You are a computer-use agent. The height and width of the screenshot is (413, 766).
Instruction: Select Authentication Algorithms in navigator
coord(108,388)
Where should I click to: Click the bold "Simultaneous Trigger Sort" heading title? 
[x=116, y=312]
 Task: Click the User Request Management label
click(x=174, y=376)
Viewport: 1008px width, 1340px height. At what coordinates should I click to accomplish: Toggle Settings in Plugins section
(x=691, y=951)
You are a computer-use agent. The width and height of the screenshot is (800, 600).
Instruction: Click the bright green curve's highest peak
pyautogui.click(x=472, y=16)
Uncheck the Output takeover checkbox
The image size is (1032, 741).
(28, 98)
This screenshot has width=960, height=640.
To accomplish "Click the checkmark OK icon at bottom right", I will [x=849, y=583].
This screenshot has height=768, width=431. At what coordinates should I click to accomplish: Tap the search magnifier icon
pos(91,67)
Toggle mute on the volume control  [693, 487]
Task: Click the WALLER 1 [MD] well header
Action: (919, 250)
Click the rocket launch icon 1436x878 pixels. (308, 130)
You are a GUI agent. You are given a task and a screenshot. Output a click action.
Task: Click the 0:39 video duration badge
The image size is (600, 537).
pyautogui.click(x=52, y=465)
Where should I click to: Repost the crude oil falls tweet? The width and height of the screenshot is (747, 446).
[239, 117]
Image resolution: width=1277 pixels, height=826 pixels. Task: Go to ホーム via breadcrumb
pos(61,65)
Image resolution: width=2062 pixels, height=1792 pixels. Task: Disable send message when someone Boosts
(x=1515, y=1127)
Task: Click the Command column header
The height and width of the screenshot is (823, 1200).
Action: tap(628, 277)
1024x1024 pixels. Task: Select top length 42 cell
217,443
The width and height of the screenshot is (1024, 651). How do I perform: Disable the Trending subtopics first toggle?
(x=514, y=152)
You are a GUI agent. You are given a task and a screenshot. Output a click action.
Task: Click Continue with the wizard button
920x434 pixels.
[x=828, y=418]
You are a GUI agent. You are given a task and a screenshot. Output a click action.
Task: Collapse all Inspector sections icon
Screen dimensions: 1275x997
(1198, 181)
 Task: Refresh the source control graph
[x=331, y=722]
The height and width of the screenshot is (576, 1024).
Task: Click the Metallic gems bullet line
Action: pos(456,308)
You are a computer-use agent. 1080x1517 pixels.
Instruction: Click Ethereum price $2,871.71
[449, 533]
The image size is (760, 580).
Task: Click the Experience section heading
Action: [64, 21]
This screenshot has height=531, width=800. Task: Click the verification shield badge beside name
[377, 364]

• **Exercise prompt**
Search the entries above for "computer". Return every line that has it.

• **The completed task**
You are a computer-use agent. The height and width of the screenshot is (413, 766).
You are a computer-use agent. The width and height of the screenshot is (800, 600).
You are a computer-use agent. 1080x1517 pixels.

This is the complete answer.